We have been having OOM problems running lm_gen with the deepspeed launcher. The galactica-6.7b model and any smaller model should work without the deepspeed launcher but we are yet to fix this for models such as gpt-neox-20b or bigger. We consistently see a 2x speedup using Deepspeed. Check out this tutorial that helped us setting this up.

Deepspeed ZeRO is an add-on to the usual DeepSpeed pipeline, it also performs sharding in a tensor parallelism fashion but with, what they call, ‘’stage 3’’ it is able to do some intelligent tensor off-loading. This can come in particularly handy with large models such as BLOOM 176b or OPT-175b. We haven’t been able to get this one off the grounds for reasons unknown; it seems to get stuck forever, while generating with regular deepspeed takes a few seconds.

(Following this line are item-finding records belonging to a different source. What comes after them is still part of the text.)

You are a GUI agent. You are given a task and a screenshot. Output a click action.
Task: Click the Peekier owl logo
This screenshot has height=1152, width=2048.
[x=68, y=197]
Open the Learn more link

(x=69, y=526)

See the following links for more information about ZeRO stage-3:

  1. https://www.deepspeed.ai/2021/03/07/zero3-offload.html

  2. https://www.deepspeed.ai/tutorials/zero/

  3. https://www.deepspeed.ai/2022/09/09/zero-inference.html

2. How to run as a module on Snellius

To module load OptimizedLMs add the following line to your bashrc:

export MODULEPATH="$MODULEPATH:/projects/0/hpmlprjs/scripts
source ~/.bashrc

Now we can load the module you linked to in your .bashrc.

module load OptimizedLMs

And then run with

lm_gen model_choice input output num_tokens temperature

Anoter way is to load and install your own packages:

The scripts ./GALACTICA/lm_gen.py and ./GALACTICA/lm_gen_ds.py can be run as is with the correct dependencies.

module load 2021
module load Python/3.9.5-GCCcore-10.3.0
module load PyTorch/1.11.0-foss-2021a-CUDA-11.6.0
module load Miniconda3/4.9.2

pip install mpi4py, deepspeed, pydantic
pip install transformers==4.24, accelerate

And then run:

python lm_gen.py --model_path ./language_models/galactica-6.7b/ --batch_size 2 --num_tokens 1000 --input_file ./texts/inputs/geny.txt --temperature 0.95 --output_file ./texts/generations/out

Supported Models

For now, we have briefly tested the following models with accelerate.

  1. galactica-6.7b

  2. opt-30b

  3. gpt-neox-20b

  4. BLOOM

The weights of these models live under /projects/0/hpmlprjs/GALACTICA/language_models/.

Attention

As of now, deepspeed-inference is only compatible with galactica-6.7b.

3. Examples

Let’s run a few examples.

lm_gen galactica-6.7b alpha.txt out 75 0.95

Where alpha.txt contains:

"The function of proteins is mainly dictated by its three dimensional structure. Evolution has played its part in"

Output:

The function of proteins is mainly dictated by its three dimensional structure. Evolution has played its part in selecting the best possible protein structure that can perform its functions. This structure is called native structure and it corresponds to the minimum of potential. There are several methods to compute the structure of a protein starting from amino acid sequence. With the help of evolutionary knowledge, experimental information and many other techniques like computational tools etc. we have made significant progress in prediction of

This took 5.5s to generate excluding model loading (the model fits in memory). We actually generated a batch of 4 examples in 5.5s. With lm_gen_ds we generate this same batch size in 2.7s! For reference, running opt-30b with lm_gen takes 8s.

If you feel like it, you can run lm_gen BLOOM input out 50 0.95 and see how it takes ~40 minutes to run.